Tacrine sinusoidal uptake and biliary excretion in sandwich-cultured primary rat hepatocytes

Abstract

PURPOSE. The knowledge of hepatic disposition kinetics of tacrine, a first cholinesterase inhibitor was approved by FDA for the treatment of Alzheimer's disease (AD), would help to understand its hepatotoxicity, its therapeutic effect, and improve the management of patients with AD. The current study aims to characterize tacrine hepatic transport kinetics and study the role of organic cation transporters (OCTs), P-glycoprotein (P-gp) and multidrug resistance-associated protein (MRP2) in tacrine sinusoidal uptake and biliary excretion. METHODS. Modulation of tacrine hepatic uptake and efflux, biliary excretion index (BEI%), were performed in sandwich-cultured primary rat hepatocytes (SCHs) using transporters inhibitors. Conformation of the integrity of SCHs model was established by capturing images with light-contrast and fluorescence microscopy. RESULTS. Tacrine uptake in SCHs was carrier-mediated process and saturable with apparent Km of 31.5±9.6 µM and Vmax of 908±72 pmol/min/mg protein. Tetraethyl ammonium (TEA), cimetidine and verapamil significantly reduced tacrine uptake with more pronounced effect observed with verapamil which caused 3-fold reduction in tacrine uptake, indicating role for OCTs.

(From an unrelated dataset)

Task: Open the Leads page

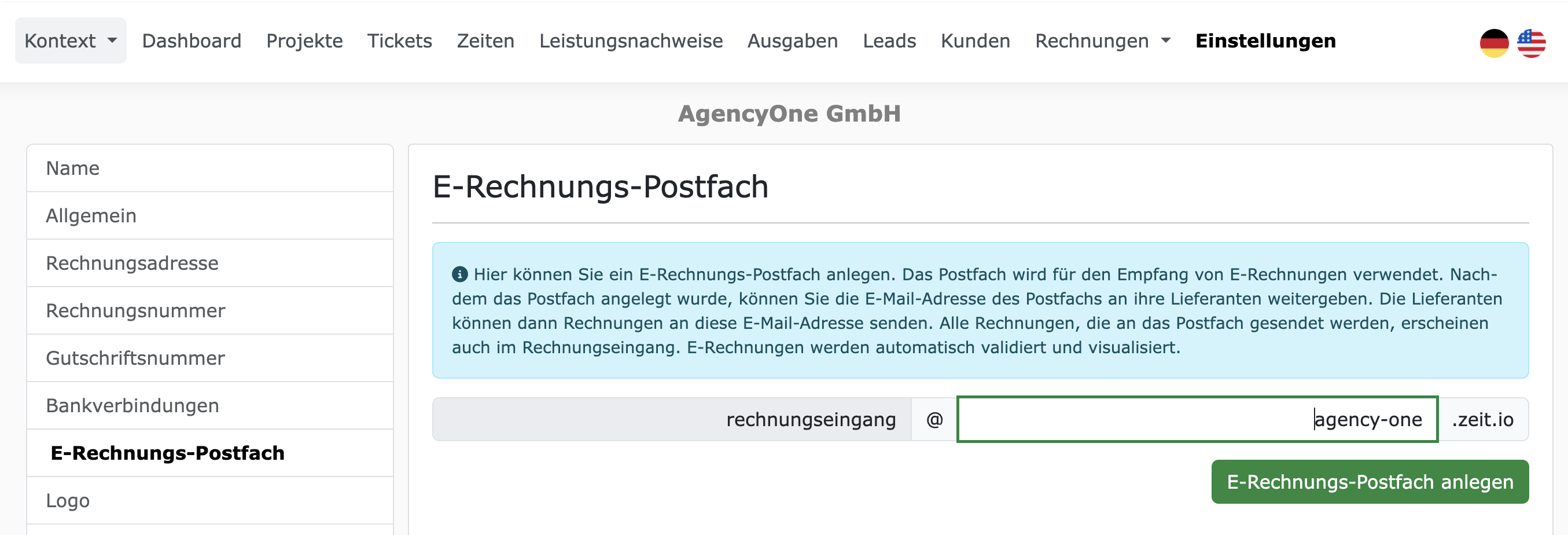Action: point(889,41)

Tacrine has a biliary excretion in SCHs with maximum BEI% value of 22.9±1.9% at 10 min of incubation. Addition of MK571 and valspodar decreased the BEI% of tacrine by 40 and 60% suggesting roles for canalicular MRP2 and P-gp, respectively. CONCLUSIONS. Our results show that in addition to metabolism, tacrine hepatic disposition is carrier-mediated process mediated by sinusoidal OCTs, and canalicular MRP2 and P-gp.

Figure 1.

Phase-contrast and fluorescence images of SCHs cultured for 1 (a) or 4 (b & c) days. No canalicular spaces were formed on day 1 of SCHs (a), but they were formed extensively by day 4 as indicated by the yellow arrows as bright white lines (b). Canalicular spaces are shown as intense green fluorescent color (c) due to accumulation of the canalicular marker CDF. Scale bars = 10 μm.

Figure 2.

Time and concentration dependant uptake of tacrine. (a) Cellular uptake of 1 μM tacrine in SCHs at day 1. Points represent cumulative uptake for n = 4 at different treatment times, * P<0.05 compared to 2 and 5 min, based on unpaired Student’s t test. (b) Uptake rate of tacrine at different concentrations in SCHs on day 1 at 4 and 37°C showing non-linear pattern.

Figure 3.

Effect of co-incubation of different OCTs inhibitors on tacrine uptake. (a) Effect of cimetidine, verapamil, TEA, and fluovoxamine on the uptake rate of tacrine in SCHs at day 1. (b) Concentration-dependent inhibition of verapamil on the uptake rate of tacrine in SCHs at day 1. Points represent mean±SEM for triplicates from two independent experiments. * P<0.05 and *** P<0.01 compared to untreated control.

Figure 4.

Effect of fluvoxamine on tacrine uptake in SCHs at day 1. (a) Concentration-dependent inhibition of fluvoxamine on the cumulative uptake of tacrine. Hepatocytes were pre-incubated with fluvoxamine for 30 min followed by uptake of 1μM tacrine for 5 min. * P<0.05, *** P<0.01 compared to untreated control. (b) Pre-incubation of SCHs with increasing concentration of fluvoxamine for 30 min followed by uptake of 1μM tacrine for 2 h. *** P<0.01 compared to untreated control.

Figure 5.

Representative time course of tacrine biliary excretion index (BEI%) in SCHs at day 4. BEI% value of 1μM tacrine was calculated at each time point. Bars represent the mean ± SEM (n = 3), * P<0.05 compared to 5 min, based on unpaired Student’s t test.

Figure 6.

Effect of P-gp (valspodar) and MRP2 (MK571) inhibition on the cumulative uptake and BEI% of 1μM tacrine. Cumulative uptake of tacrine was determined after 10 min incubation in SCHs at day 4. Bars represent the mean ± SEM (n = 4), ns = not significant, ** P<0.01 compared to corresponding control.